How had he failed to notice the signs though? Her familiarity with the maze. A dress made of spiders’ silk. Both such obvious signs of her place within this family. Yet he’d been blinded by her, and by the attraction he felt. It was the only answer.
‘Likewise.’ Her accent. It was so American—naturally he’d assumed she was a foreigner, here in Taquul just for the ball. But now he recalled the biographical details he’d been furnished with prior to this treaty: that her mother had been American, that she’d gone to school in America for some time, and had lived there for several years.
‘You look flushed. Do you feel well?’ It was Paris, to her left. Something else flared in Amir’s mind.
The man my sister is to marry.
‘I’m fine.’ At least she had the grace to look ashamed.
‘Your Highness? They’re ready.’
It was a blur. Johara stood between her brother and Paris as the peace accord was announced. Fireworks burst overhead to celebrate the occasion, and answering displays were seen across the countries. Peace had come—she could only hope that it would hold.
And all the while, those in attendance smiled and nodded with rapt faces, and finally cheered, so Johara smiled along with them and nodded as her brother spoke. But it was when Amir began to address the crowd that everything inside her dissolved into a kind of never-ending tumult.
‘For too long we have seen our people die. We have fought over nothing more significant than on which side of the mountains we were born; this war has been a plague on both our countries. Our people were once unified and great, strong in this region, capable of anything. Our prosperity was shared, our might universally known. It is time to set aside the last one hundred years. It is time to forge a peace between our people, a lasting peace—not into the next century, but the next millenium.’ She was captivated, staring at his deep, dark eyes as he scanned the crowd.
‘I
t will take work. It will require us to actively forget how we have been taught to feel. We will need to look behind the masks of what we believe our peoples stand for, to see the truth of what is there. A baker in Ishkana is no different from a baker in Taquul. We see the same stars, worship the same god, dance to the same songs, have learned all the same tales. We can be unified once more.’ He turned to look at Malik, but his eyes glanced over Johara, so she was sure he must have seen the effect his rousing speech had on her.
She couldn’t hide her admiration, she was sure of it.
‘Tonight begins a new way of life for us, a life of peace.’
Silence lasted for several seconds and then applause broke out, loud and joyous. If Johara had been in any doubt as to how desperately the people wished for peace, the proof was right before her now. And for Amir to take what was largely a crowd of Taquul dignitaries and have them eating out of his hand—it showed the magnetism he had.
Not that she needed any further indication of that.
The official requirements of the evening were at an end. She left the makeshift stage gratefully, giving a brief farewell to Paris before slipping through thick gold curtains that hung along the edge of the ballroom. She moved quickly, desperately needing air, space, a way to breathe. She found her way to a long marble corridor and moved through it until she reached glass doors at the end.

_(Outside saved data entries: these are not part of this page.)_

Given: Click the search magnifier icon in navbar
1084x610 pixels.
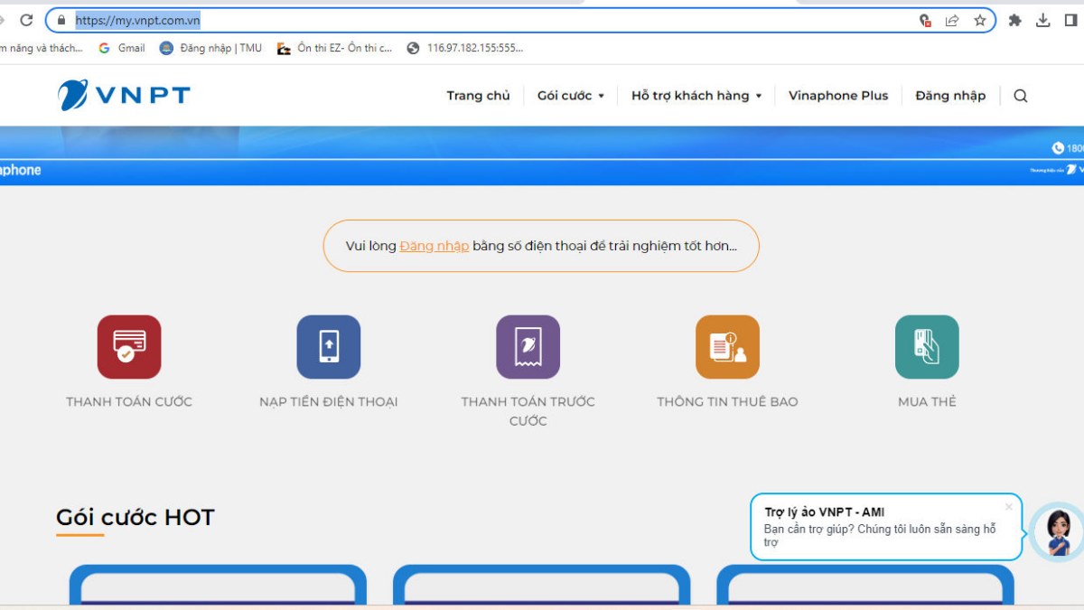Looking at the screenshot, I should pos(1021,96).
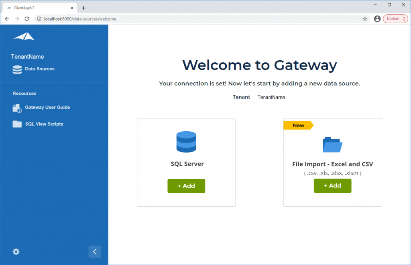Open the Chrome Update menu
The height and width of the screenshot is (265, 411).
395,19
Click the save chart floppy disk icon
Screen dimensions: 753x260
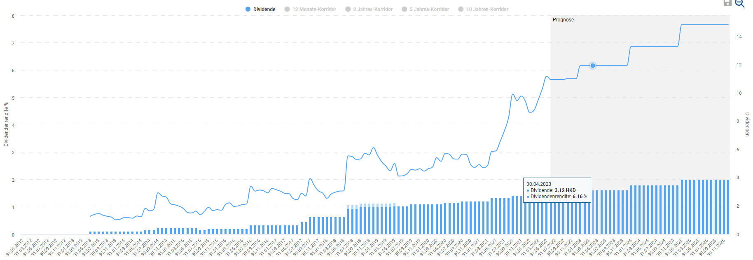(x=727, y=3)
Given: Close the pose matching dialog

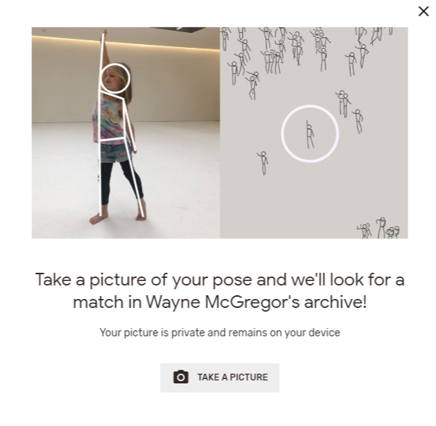Looking at the screenshot, I should coord(423,11).
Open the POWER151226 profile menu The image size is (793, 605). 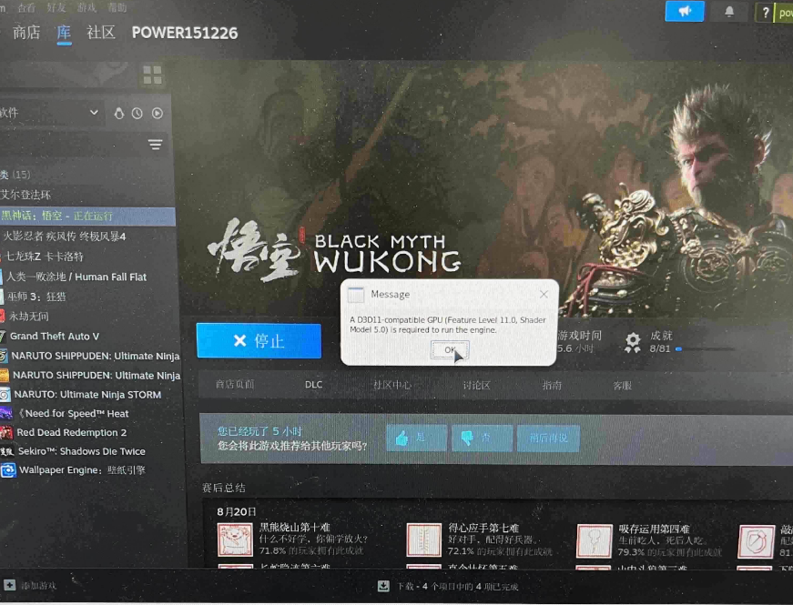pos(185,33)
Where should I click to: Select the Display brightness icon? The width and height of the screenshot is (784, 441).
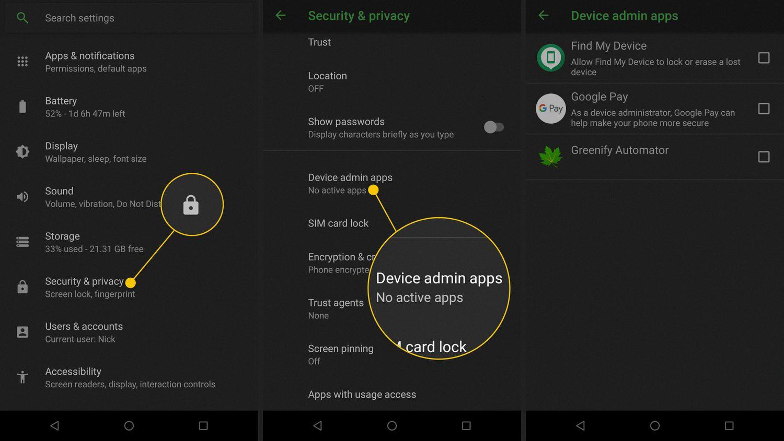coord(22,152)
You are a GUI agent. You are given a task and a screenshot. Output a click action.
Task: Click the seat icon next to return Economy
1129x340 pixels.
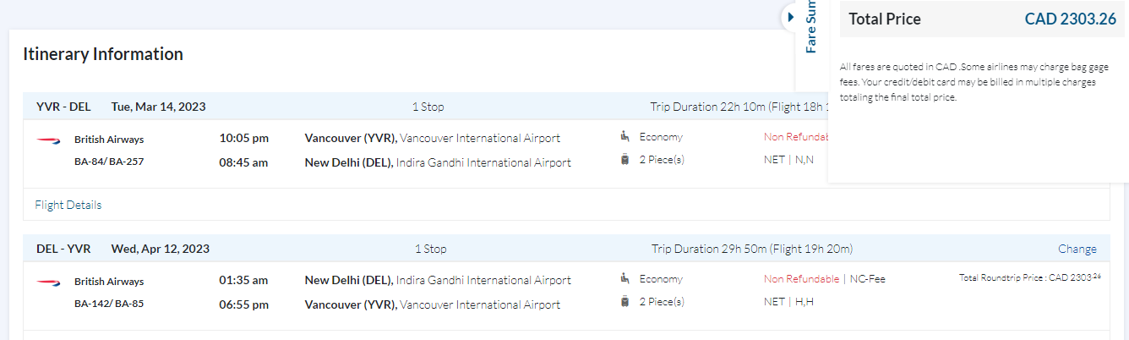tap(624, 278)
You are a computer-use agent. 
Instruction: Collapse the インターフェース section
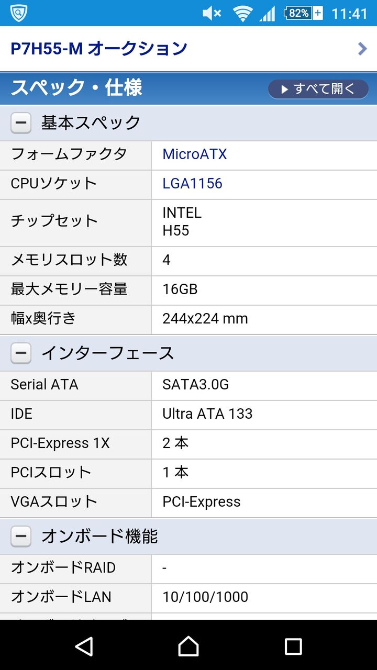pyautogui.click(x=21, y=353)
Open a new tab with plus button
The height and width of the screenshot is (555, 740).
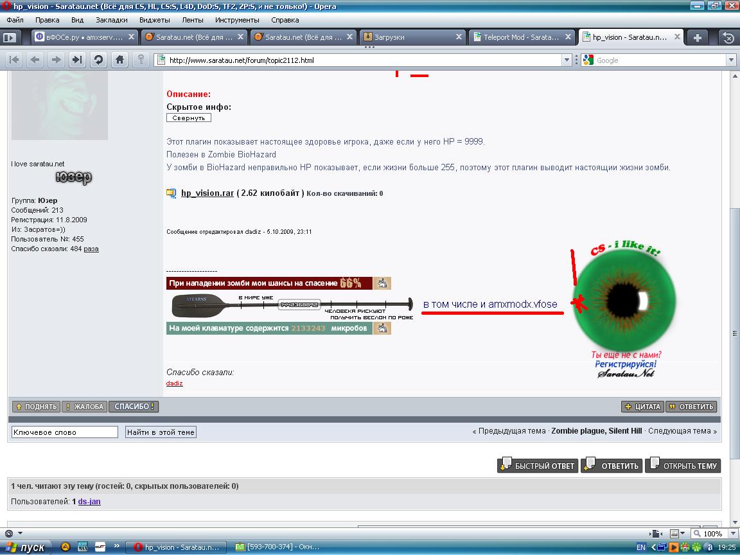pos(697,37)
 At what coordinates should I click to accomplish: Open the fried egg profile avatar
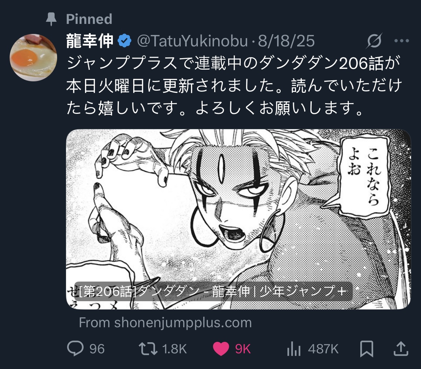[x=33, y=57]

The cool desert air glanced across her skin as she pushed them open, onto a small Juliet balcony that overlooked the Sheikh’s aviary, where his prized falcons were kept. In the evening, the stark outline of trees was striking. Beyond it, the desert lay, and the light breeze stirred the sand, so when she breathed in she could smell that acrid clay that was so reminiscent of her childhood. How she’d loved to carry bottles of water into the desert and pour it over the sand to make little streams, turning the sand into a malleable substance from which she could build great structures.

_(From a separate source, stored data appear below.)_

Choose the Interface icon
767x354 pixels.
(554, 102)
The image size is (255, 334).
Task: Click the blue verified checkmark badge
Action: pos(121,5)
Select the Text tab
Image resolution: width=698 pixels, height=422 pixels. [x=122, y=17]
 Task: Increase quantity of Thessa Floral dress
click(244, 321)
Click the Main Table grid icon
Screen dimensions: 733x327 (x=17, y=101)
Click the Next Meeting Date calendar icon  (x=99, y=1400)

For a child who could barely read, making things with her hands had been her own source of satisfaction.
‘Your Highness.’
She stiffened, curving her hands over the railing of the balcony as his voice reached her ears. Had she known he would follow? No. And yet, she was hardly surprised.
She turned slowly, bracing for this—or at least attempting to. Nothing could prepare her for what was to come. Without his mask, alone on the balcony, so close she could touch him. And more than that, the coldness in his face. The anger. Oh, he was trying to control it but she felt it emanating from him in waves so she rushed to say, ‘I didn’t know who you were. I had no idea.’
She knew, even as she spoke the words, that it wasn’t completely true. Their connection had defied logic and sense. Perhaps she might have been able to resist him, but not if he’d set his mind on seducing her.
‘So you simply took the chance to sleep with another man behind your fiancé’s back?’
‘I...’ She frowned. ‘I don’t have a fiancé.’
That surprised him.
‘There is a man my brother wishes me to marry,’ she stressed, ‘but that’s not quite the same thing. Last time I checked, I still have some say in the matter, so no, I didn’t “cheat” on anyone.’
He dipped his head forward. ‘I apologise. I was misinformed.’
She was surprised by the instant apology, and more so how he could deliver it in a way that was both genuine and infused with icy coldness. If she turned to the right, she’d see the edge of the maze. She couldn’t look that way. She’d likely never look at it again, certainly never walk within its verdant walls.
‘You’re named for him.’
She frowned, but only for a second. She should have remembered sooner, the awful, bloody death in her family’s—and his family’s—history. ‘My uncle Johar? Yes.’